(Collected data)
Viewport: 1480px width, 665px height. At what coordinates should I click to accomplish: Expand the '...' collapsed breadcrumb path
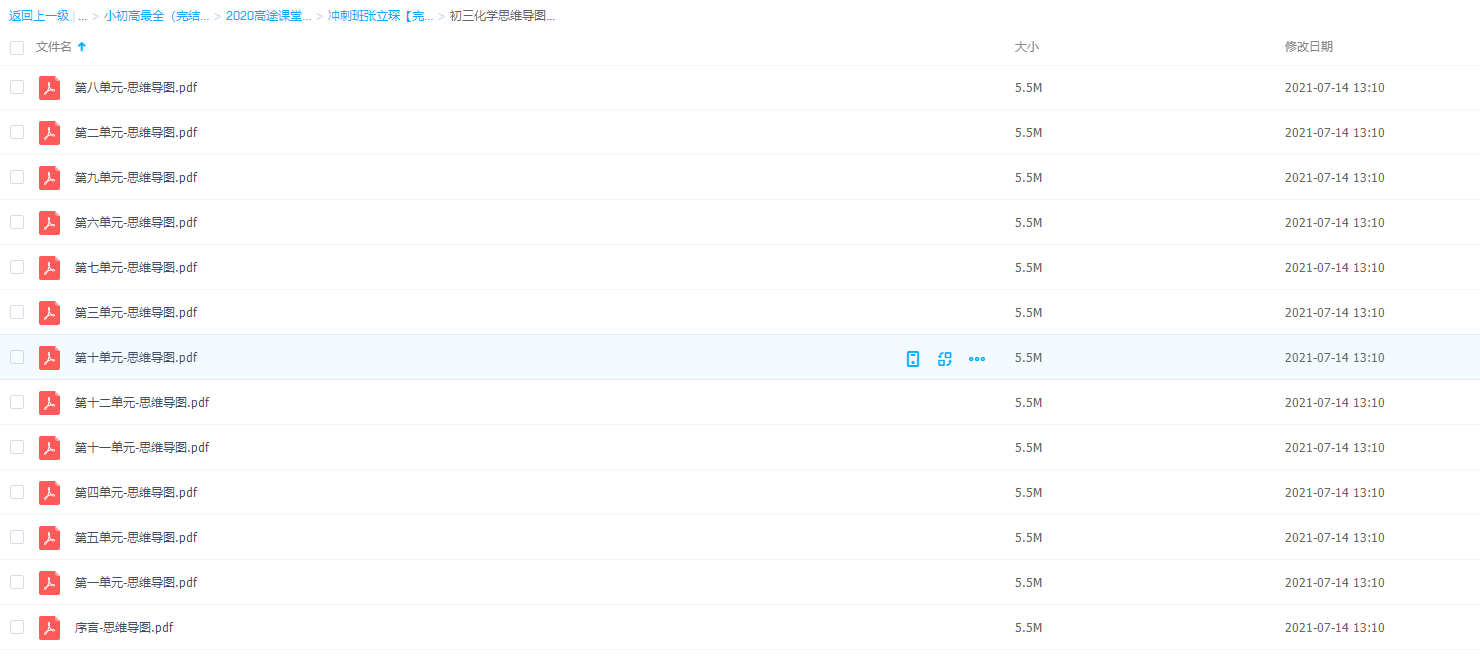click(82, 16)
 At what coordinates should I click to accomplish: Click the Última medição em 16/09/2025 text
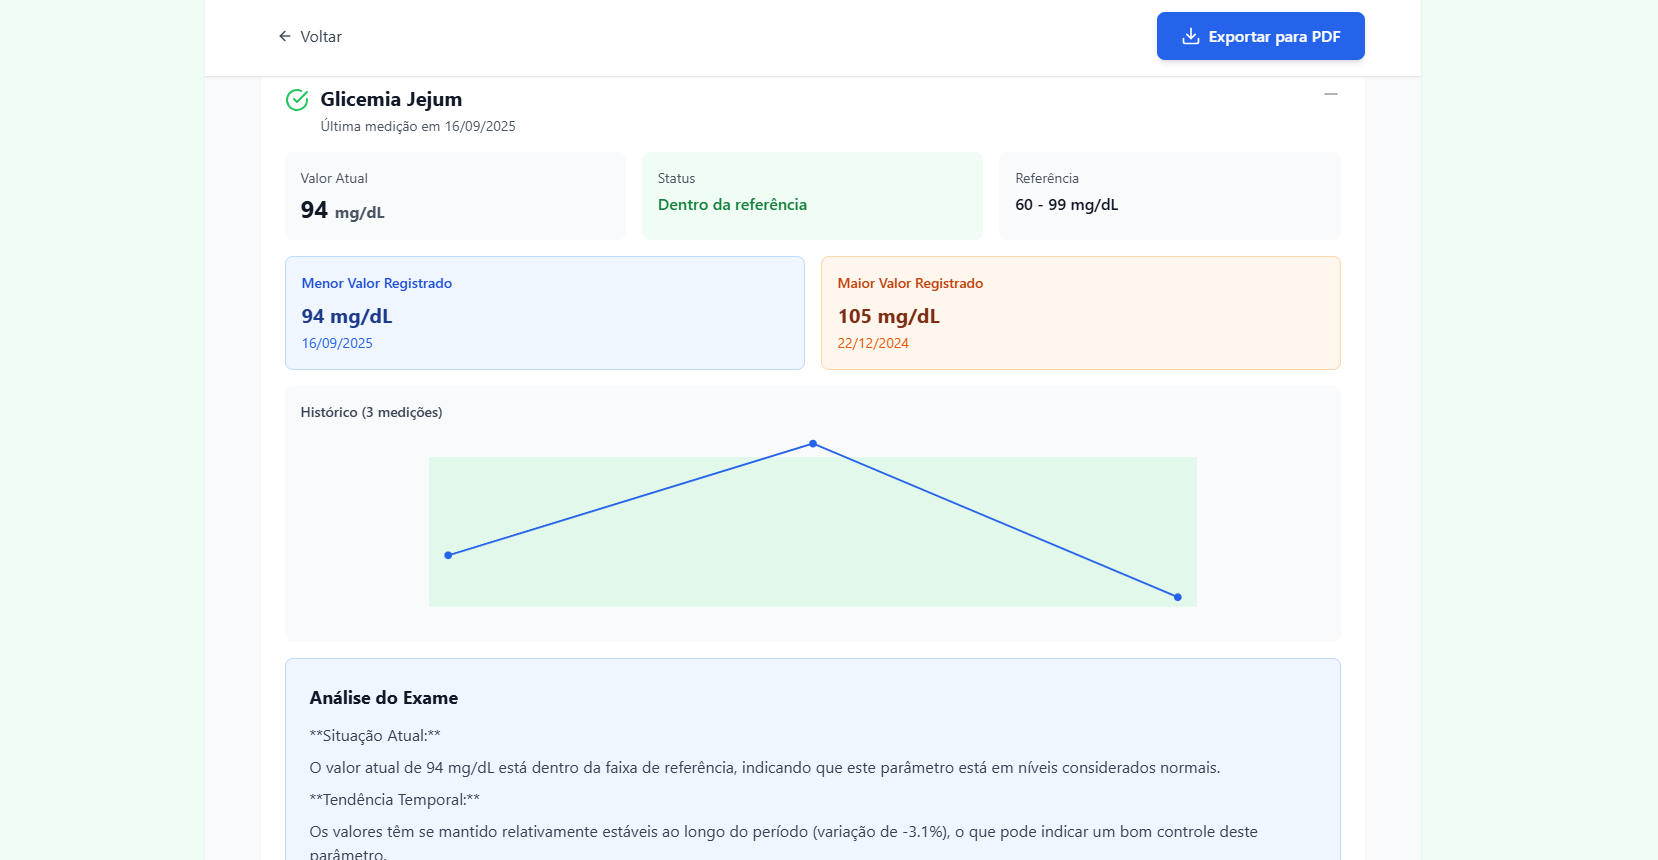(418, 126)
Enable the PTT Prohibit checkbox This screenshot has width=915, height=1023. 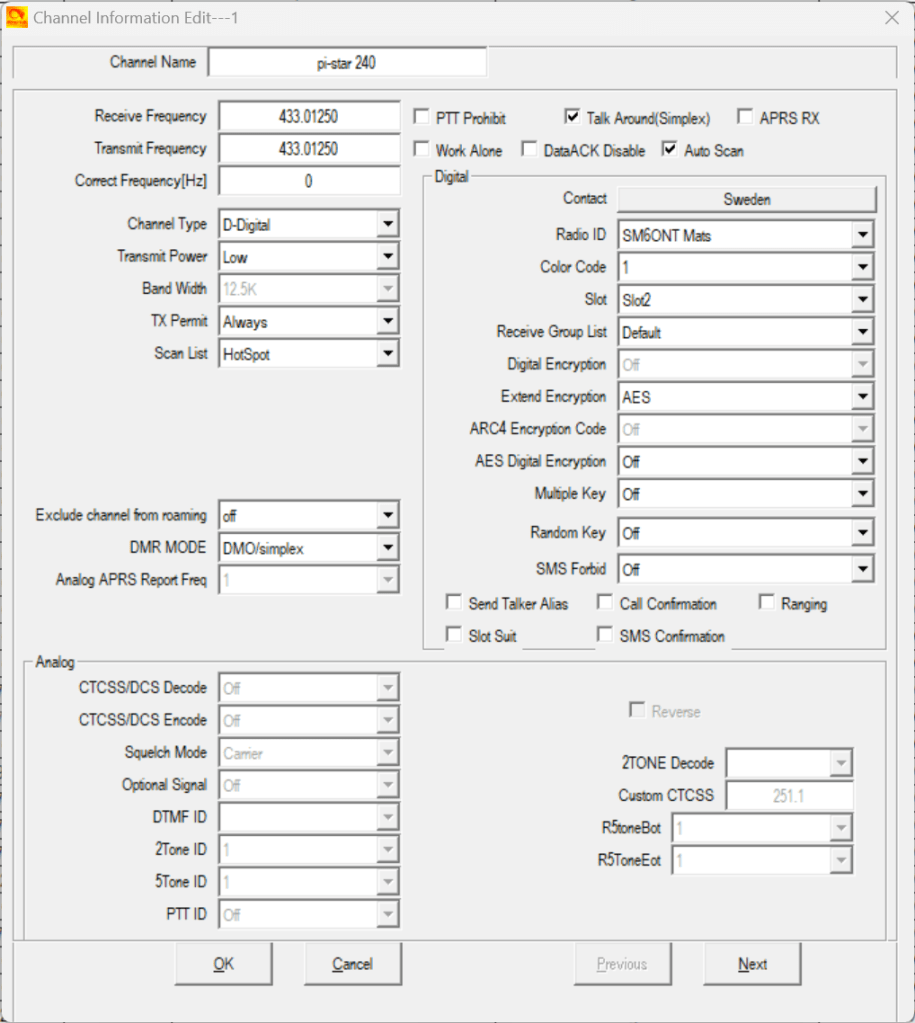point(422,118)
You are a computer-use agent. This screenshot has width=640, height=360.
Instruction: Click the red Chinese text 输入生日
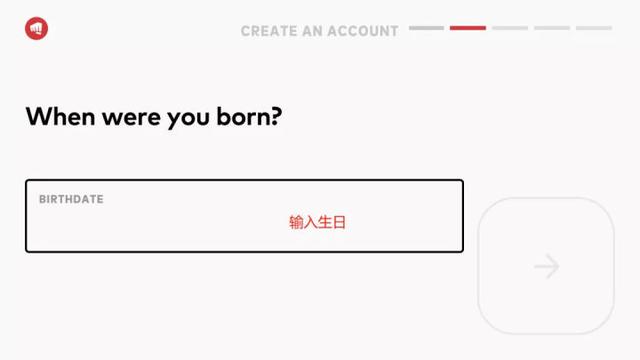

• [EXERCISE AIM] The final stretch of the data, from the line with "You are a computer-use" through its last line, is to be retyped exactly; pictures are not part of the copy.

• [FINISHED TASK]
You are a computer-use agent. This screenshot has width=640, height=360.
Instruction: Click the red Chinese text 输入生日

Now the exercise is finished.